Precipitation Station Data

This file describes the steps and programs involved in processing precipitation station data starting with data format conversions, and ending with interpolated data fields for use with the VIC model.

Unless otherwise noted:

To simplify downloading of files, use the right mouse button to save the link directly to disk.


File Contents


PROCESSING INSTRUCTIONS:

Station Selection

In order to reduce the work involved in selecting stations for large areas, two programs were developed to read through files containing station locations and information about period of record.

Data Retrieval

Once the IDs of the desired stations have been determined, the data files must be extracted from the CD-ROMs. Actual retrieval is not automated, you will have to retrieve the stations one at a time (not as bad as it sounds), or write a batch file or program yourself. Station data on the Wallis, Lettenmaier, Wood CD-ROM, can be accessed directly from any PC CD-ROM drive, or by mounting the CD on the UNIX systems. The EarthInfo Summary of the Day CD-ROM must be accessed using the EarthInfo software (program sd, mounted on the PCs in Wilcox 159). This software makes extracting single stations fairly easy, but can be a problem when retrieving large numbers of stations. For multiple stations it is easier to use the CD-ROM software to select all of the stations and put them into a single file. reform.c will then extract individual stations files, from the larger data file.
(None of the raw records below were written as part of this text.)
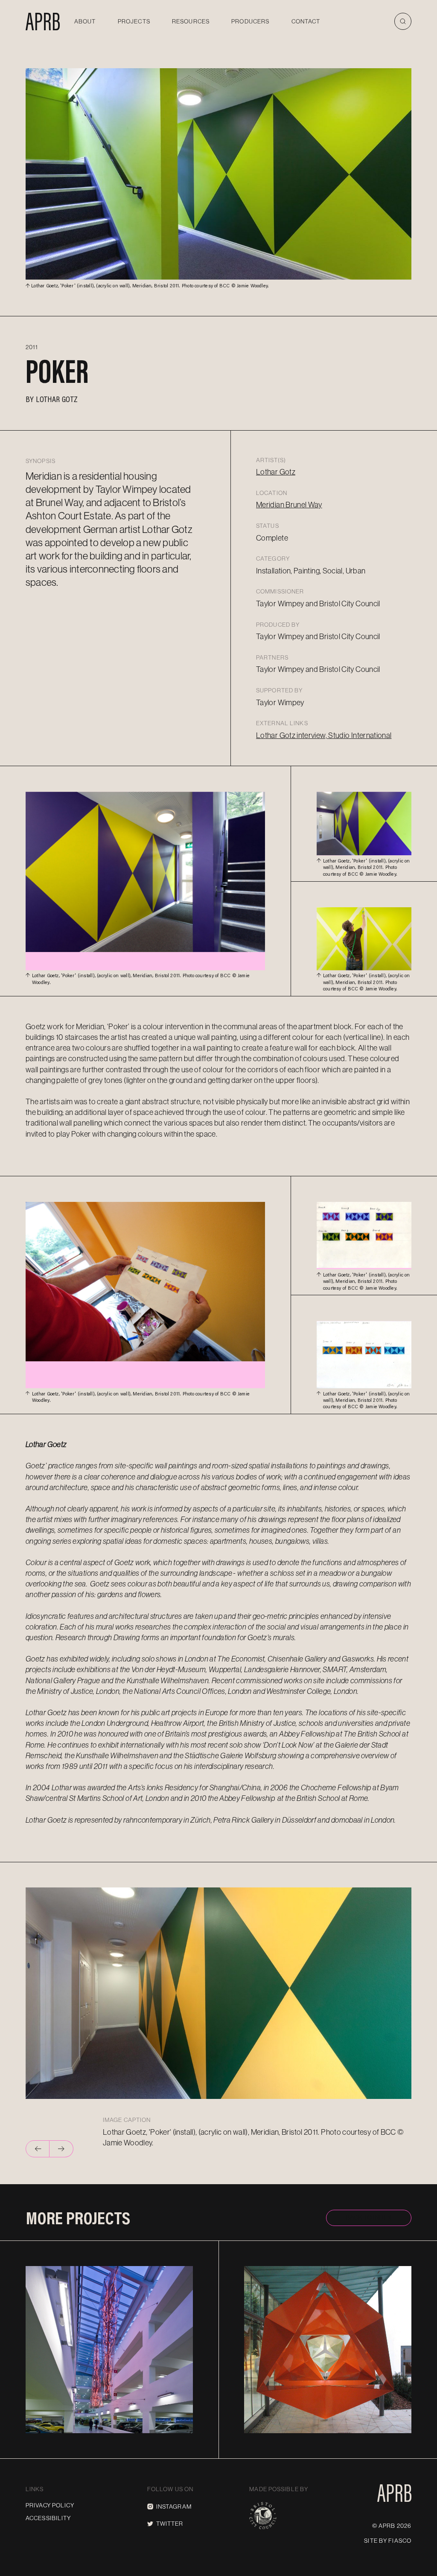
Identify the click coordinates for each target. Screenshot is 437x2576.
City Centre (164, 2269)
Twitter (170, 2523)
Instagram (174, 2506)
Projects (134, 21)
The data you retrieve from the EarthInfo CDs have to be daily values in NCDC format (you can specify these options when you retrieve the data files from the CD's). Because the program uses the filename for the precipitation stations to check what actions have to be undertaken, you will have to follow some conventions in naming the files, or you will have to adjust some of the code in some of the programs (These naming conventions are followed automatically by NCDC.split.f when it extracts individual station files). The naming conventions I followed are:

State Numbers

NCDCState NameW-L-W
01ALABAMA 01
02ARIZONA 04
03ARKANSAS 05
04CALIFORNIA 06
05COLORADO 08
06CONNECTICUT 09
07DELAWARE 10
08FLORIDA 12
09GEORGIA 13
10IDAHO 16
11ILLINOIS 17
12INDIANA 18
13IOWA 19
14KANSAS 20
15KENTUCKY 21
16LOUISIANA 22
17MAINE 23
18MARYLAND 24
19MASSACHUSETTS 25
20MICHIGAN 26
21MINNESOTA 27
22MISSISSIPPI 28
23MISSOURI 29
24MONTANA 30
25NEBRASKA 31
26NEVADA 32
27NEW HAMPSHIRE 33
28NEW JERSEY 34
29NEW MEXICO 35
30NEW YORK 36
31NORTH CAROLINA 37
32NORTH DAKOTA 38
33OHIO 39
34OKLAHOMA 40
35OREGON 41
36PENNSYLVANIA 42
37RHODE ISLAND 44
38SOUTH CAROLINA 45
39SOUTH DAKOTA 46
40TENNESSEE 47
41TEXAS 48
42UTAH 49
43VERMONT 50
44VIRGINIA 51
45WASHINGTON 53
46WEST VIRGINIA 54
47WISCONSIN 55
48WYOMING 56
49unassigned
50ALASKA 02
51HAWAII 15
66PUERTO RICO 72
67VIRGIN ISLANDS 78
91PACIFIC ISLANDS
DISTRICT OF COL. 11
AMERICAN SAMOA 60
GUAM DISTRICT 66

Format Conversions

Data extracted from the Wallis, Lettenmaier, Wood CDs is already in the proper format for processing. Data extracted from the EarthInfo CDs must be converted from NCDC format to the standard format. There are three possible steps involved with converting the NCDC format:

  1. Look at the raw data file using more. If the data has been written to the file as a single line, run the file through NCDC.filter to add carriage returns to the end of each record:
    cat filename | NCDC.filter > outfile

    This filter was designed for data retrieved with the newest EarthInfo software
  2. Next run the data through reorder.c, this will reorder the data, and throw out stations that do not have TMAX, TMIN, and PRCP data (it will also strip out other data types, like SNOW):
    reorder inputfile outputfile

    This program sorts the data file so that records are ordered TMAX, TMIN, PRCP (Hydroclimate software puts PRCP first, and reform will fail)
  3. Run reform.c on the filtered data file:
    reform begin year inputfile outputpath

Estimating Missing Data

The program Estimate.Precip will estimate missing data records by using measurements from the closest of the nearest 10 stations which has data.

Gridding Data Files

The program Interp.Precip will create gridded data files the contain the daily precipitation, maximum and minimum temperature and Hamon evaporation.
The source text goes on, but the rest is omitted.